[Work instructions] When the word "agent" shows up in a line of the data below, copy that whole line.

### Supplied entries ###

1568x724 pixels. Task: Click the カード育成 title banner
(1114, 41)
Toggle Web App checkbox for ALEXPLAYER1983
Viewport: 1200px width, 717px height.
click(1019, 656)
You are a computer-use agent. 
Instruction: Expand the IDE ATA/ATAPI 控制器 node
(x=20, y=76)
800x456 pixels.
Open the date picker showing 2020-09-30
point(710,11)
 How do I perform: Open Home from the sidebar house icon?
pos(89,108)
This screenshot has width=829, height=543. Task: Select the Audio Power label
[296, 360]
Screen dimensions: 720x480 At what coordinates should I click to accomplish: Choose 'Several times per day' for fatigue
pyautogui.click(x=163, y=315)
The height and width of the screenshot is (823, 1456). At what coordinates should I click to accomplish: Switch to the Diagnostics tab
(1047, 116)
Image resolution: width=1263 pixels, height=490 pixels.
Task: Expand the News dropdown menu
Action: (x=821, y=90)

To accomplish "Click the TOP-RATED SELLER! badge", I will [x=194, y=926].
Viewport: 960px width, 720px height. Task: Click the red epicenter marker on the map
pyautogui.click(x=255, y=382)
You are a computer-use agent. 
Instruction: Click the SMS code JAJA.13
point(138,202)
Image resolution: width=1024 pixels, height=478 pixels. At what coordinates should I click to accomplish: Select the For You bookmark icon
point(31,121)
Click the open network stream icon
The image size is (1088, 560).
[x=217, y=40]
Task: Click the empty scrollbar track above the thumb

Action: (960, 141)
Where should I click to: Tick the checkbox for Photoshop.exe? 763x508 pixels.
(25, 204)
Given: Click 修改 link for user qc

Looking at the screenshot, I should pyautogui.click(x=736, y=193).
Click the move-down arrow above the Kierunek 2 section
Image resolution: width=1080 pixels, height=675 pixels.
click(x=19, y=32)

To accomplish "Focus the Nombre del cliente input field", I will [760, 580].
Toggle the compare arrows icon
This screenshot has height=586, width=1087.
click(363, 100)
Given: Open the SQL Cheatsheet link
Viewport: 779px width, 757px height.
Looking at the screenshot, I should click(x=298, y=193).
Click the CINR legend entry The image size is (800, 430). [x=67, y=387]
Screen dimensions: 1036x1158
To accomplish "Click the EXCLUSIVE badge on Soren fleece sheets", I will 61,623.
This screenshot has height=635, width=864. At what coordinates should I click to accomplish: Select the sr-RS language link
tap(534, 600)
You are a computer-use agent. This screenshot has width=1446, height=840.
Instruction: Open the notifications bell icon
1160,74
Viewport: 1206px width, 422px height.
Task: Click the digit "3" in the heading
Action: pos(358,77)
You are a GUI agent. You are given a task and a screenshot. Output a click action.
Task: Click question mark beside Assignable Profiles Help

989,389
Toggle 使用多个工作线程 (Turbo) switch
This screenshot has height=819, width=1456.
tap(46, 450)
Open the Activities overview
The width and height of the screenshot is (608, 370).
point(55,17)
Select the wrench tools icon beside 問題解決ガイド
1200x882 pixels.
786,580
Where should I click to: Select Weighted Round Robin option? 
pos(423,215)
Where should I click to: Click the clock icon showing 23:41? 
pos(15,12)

###

[Response for this exercise]
You are a computer-use agent. 
You are a computer-use agent. 
You are a computer-use agent. This screenshot has width=1446, height=840.
You are a GUI agent. You are given a task and a screenshot. Output a click action.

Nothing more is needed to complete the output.